**DOCUMENT PASSAGE:**
1. ## marginal cost derivative

i dont understand derivatives i know how to calculate point price elasticity but thats only because i know its change in -b x P/Q and not because i understand how derivatives work. please dumb it down for me.

i have a mid sem exam on Wednesday and would appreciate any help. also why is average total cost 8/q + 2Q. i understand 8 is the fixed cost and therefore 8/quantity makes average fixed cost. Likewise 2Q^2/Q makes average variable cost but why is the square sign gone. thanks everyone who can help i 100% appreciate any effort.

Consider the following algebraic example:

TC = 8 + 2Q^2

=

-
Calculate FC, VC, ATC and MC.
-
-
FC = 8
-
VC = 2Q^2

2
-
ATC = 8/Q + 2Q
-
MC =
dTC/dQ
= 4Q (slope of TC curve)

2. ## Re: marginal cost derivative

alright so i sorta understand anx^n-1 and getting the answer much more simple then i thought but can anyone tell me why vc is 2Q^2? and ATC = 8/Q+2Q

3. ## Re: marginal cost derivative

just an update i understand everything took me like 2 hours to figure out but i done it thanks anyway.

4. ## Re: marginal cost derivative

I suspect you got no response because things like "FC", "ATC", "VC", and "MC" are NOT standard mathematical terms and you did not define them.

**DATASET EXTRACT:**
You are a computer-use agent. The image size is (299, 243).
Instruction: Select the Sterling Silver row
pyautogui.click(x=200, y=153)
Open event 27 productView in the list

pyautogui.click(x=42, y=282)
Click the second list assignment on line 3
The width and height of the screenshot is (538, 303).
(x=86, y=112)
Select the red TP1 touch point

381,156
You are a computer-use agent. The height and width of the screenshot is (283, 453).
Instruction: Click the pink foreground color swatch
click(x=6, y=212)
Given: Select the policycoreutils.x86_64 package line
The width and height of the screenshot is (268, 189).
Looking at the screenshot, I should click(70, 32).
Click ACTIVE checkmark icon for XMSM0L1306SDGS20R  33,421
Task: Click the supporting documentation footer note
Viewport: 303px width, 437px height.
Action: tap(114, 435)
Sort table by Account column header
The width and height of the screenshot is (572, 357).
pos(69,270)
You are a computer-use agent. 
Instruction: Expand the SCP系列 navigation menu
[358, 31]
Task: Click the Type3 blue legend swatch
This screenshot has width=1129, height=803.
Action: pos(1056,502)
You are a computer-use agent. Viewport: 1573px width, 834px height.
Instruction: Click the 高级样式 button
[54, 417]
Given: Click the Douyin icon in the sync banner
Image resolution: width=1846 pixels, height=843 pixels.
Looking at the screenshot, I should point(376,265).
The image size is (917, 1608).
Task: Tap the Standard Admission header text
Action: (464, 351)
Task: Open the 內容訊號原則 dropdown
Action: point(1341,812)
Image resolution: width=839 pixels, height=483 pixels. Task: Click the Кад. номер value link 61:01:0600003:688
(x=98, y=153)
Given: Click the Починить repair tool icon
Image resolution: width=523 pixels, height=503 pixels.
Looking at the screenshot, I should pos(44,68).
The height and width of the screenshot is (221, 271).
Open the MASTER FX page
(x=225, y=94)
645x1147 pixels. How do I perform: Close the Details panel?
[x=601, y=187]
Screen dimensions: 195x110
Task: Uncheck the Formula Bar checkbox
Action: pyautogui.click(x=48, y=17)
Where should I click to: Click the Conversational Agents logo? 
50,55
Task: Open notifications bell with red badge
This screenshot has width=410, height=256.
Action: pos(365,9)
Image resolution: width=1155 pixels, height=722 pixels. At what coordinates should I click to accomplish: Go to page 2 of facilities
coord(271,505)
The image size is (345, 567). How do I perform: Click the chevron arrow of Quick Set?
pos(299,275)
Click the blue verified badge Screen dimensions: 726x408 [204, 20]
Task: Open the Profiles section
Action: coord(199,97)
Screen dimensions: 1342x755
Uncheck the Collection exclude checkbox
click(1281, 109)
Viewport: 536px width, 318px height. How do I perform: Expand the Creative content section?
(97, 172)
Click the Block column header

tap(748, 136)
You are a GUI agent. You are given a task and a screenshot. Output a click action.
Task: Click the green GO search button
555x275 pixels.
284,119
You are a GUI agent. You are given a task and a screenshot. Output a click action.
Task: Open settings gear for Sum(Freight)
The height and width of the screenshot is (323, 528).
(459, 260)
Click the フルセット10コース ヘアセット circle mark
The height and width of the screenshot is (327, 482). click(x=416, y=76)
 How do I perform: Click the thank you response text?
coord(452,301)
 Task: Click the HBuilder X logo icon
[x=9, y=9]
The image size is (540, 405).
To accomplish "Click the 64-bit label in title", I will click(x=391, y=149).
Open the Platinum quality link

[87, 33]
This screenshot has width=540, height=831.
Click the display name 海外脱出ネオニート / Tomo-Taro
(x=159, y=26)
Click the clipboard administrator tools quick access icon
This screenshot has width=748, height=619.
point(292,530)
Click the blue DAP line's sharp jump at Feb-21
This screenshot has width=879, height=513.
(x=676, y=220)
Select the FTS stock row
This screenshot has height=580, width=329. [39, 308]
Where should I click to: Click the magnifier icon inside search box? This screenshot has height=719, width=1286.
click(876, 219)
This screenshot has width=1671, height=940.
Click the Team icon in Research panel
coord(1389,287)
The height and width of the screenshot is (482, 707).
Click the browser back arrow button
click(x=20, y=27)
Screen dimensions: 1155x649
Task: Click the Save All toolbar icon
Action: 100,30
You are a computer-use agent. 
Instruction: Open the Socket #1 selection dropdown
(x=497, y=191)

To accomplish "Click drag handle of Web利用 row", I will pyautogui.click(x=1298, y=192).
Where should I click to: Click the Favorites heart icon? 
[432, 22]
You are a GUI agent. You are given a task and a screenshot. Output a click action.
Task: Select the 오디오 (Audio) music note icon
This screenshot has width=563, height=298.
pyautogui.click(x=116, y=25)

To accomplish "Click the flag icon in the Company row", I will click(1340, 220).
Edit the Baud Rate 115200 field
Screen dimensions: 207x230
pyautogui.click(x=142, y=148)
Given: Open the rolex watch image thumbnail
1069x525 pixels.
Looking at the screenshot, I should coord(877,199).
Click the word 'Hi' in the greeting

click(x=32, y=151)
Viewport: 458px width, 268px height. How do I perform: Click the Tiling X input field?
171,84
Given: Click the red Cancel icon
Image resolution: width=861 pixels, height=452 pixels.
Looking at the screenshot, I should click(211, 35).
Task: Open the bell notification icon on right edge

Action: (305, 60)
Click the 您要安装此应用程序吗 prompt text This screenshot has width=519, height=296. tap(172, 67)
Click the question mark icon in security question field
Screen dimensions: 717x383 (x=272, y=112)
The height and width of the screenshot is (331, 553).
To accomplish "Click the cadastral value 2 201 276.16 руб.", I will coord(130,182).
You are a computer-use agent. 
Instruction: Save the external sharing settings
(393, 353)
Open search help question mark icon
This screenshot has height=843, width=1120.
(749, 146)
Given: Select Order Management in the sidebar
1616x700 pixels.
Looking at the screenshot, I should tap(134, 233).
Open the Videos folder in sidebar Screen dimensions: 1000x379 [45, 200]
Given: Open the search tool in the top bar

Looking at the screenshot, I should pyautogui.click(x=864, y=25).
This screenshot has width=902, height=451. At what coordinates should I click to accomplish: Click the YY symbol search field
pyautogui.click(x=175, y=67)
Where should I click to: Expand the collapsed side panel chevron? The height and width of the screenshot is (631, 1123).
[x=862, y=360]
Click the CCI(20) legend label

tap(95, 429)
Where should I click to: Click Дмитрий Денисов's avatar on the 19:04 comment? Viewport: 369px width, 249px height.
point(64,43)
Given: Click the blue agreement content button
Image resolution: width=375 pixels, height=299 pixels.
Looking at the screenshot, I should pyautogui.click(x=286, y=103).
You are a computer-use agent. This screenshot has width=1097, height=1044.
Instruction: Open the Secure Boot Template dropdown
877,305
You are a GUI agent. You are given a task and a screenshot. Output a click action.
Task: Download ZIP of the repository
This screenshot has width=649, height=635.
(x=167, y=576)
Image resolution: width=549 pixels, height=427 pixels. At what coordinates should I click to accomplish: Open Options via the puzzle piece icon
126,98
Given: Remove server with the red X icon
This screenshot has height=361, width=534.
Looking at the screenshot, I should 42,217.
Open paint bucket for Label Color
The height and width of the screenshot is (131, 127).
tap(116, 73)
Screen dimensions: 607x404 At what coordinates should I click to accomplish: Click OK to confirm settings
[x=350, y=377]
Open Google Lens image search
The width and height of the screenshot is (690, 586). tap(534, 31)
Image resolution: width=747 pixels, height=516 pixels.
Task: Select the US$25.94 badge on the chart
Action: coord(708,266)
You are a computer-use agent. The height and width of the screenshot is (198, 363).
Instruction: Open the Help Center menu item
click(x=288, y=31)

**TO BE DONE:**
1. Answer these questions about the marginal cost thread:
(a) What fixed cost is given in the algebraic example?
(b) On what day is the poster's mid-semester exam?
(c) According to the final reply, which terms are not standard mathematical terms?
2. Can you write out the part of the marginal cost thread that opens with the words containing "i dont understand" and closes with "appreciate any effort."?
3. Could you rewrite the paragraph of the marginal cost thread beginning "i have a mid sem exam on Wednesday" more briefly, keeping its main facts?

**ANSWERS FOR THE EXERCISE:**
1.
(a) 8
(b) Wednesday
(c) "FC", "ATC", "VC", and "MC"

2.
i dont understand derivatives i know how to calculate point price elasticity but thats only because i know its change in -b x P/Q and not because i understand how derivatives work. please dumb it down for me.

i have a mid sem exam on Wednesday and would appreciate any help. also why is average total cost 8/q + 2Q. i understand 8 is the fixed cost and therefore 8/quantity makes average fixed cost. Likewise 2Q^2/Q makes average variable cost but why is the square sign gone. thanks everyone who can help i 100% appreciate any effort.

3. The poster has a mid-semester exam on Wednesday and asks for help. They also ask why average total cost is 8/Q + 2Q. They understand that 8 is the fixed cost, so 8/Q gives average fixed cost, and that 2Q^2/Q gives average variable cost, but not why the square disappears. They thank anyone who helps.